Script task issue with RapidMiner Studio 9.2

olli_aroolli_aro Member Posts: 4 Newbie
edited April 2020 in Help
Hi all,

Has anyone else noticed any issues with using Script Tasks with the latest version of RapidMiner Studio (RapidMiner Studio 9.2.000 (rev:461351, platform: WIN64))?

If I add a script task in my process process, all follow on tasks seem to loose the ExampleSet causing e.g. the available attributes list in "Reorder Attributes" task to be empty. The funny thing is that the follow on tasks still seem to execute ok, if I run the process. For example, if I remove the script task from the process, reorder the attributes with "Reorder Attributes", then put the script task back in and run, the output is reordered as per my configuration.

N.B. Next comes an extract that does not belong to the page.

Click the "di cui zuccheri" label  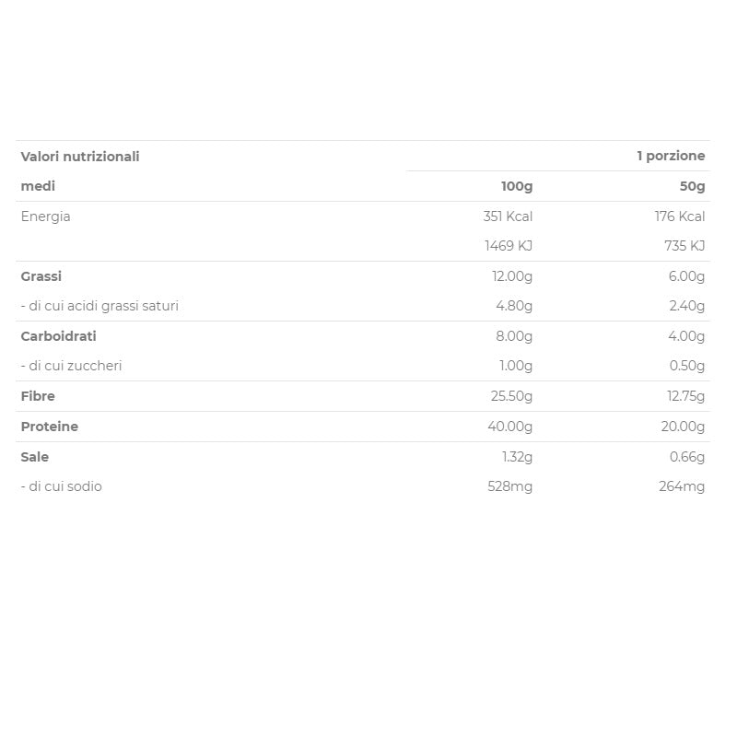pos(71,366)
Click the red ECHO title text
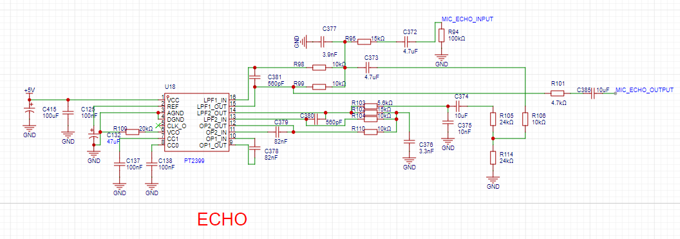Viewport: 680px width, 239px height. [x=222, y=219]
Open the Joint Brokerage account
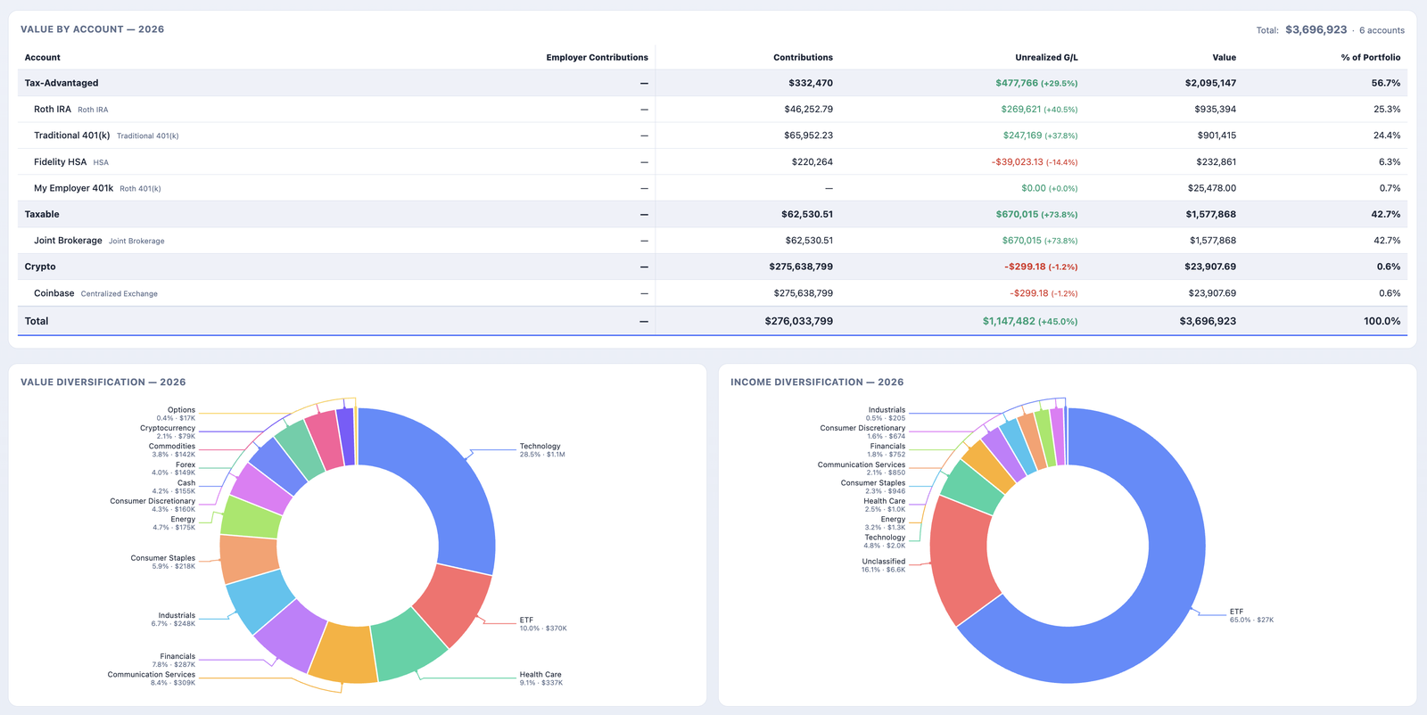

The above used to work for me with no issue in the previous version of RapidMiner Studio.

Regards,

Olli



Tagged:

Best Answer

Answers

  • hughesfleming68hughesfleming68 Member Posts: 323 Unicorn
    edited February 2019
    I had a similar issue with select attributes yesterday and this does seem to be new to 9.2. Some of my attributes were missing. I had to select the ones I didn't want and then invert. Even though the I could not see the attributes in the operator, the process worked with the new attributes. I will try and reproduce this later today.
  • olli_aroolli_aro Member Posts: 4 Newbie
    edited March 2019
    Thanks for the post back. Maybe a bug then?
  • Marco_BoeckMarco_Boeck Administrator, Moderator, Employee, Member, University Professor Posts: 1,993 RM Engineering
    edited March 2019
    Hi,

    When you edit your process in the UI and in the parameters of an operator you are selecting attributes, that is what we call "metadata". It's a best effort solution to help create a process. When actually running the process on the real data, this metadata is irrelevant and only the actual data is being looked at.

    We have changed the way this metadata is generated in Studio 9.2, as previously it could freeze your entire Studio UI if you had an operator with large / slow metadata. This was fixed, but as a result some of the metadata may now take a while to appear, or may outright be missing because we overlooked something. Please let us know these instances and possibly share the process with us so we can have a look!

    Regards,
    Marco
  • olli_aroolli_aro Member Posts: 4 Newbie
    Hi Marco,

    Thanks for the message back.

    The metadata just simply goes missing for any data steps following the script step.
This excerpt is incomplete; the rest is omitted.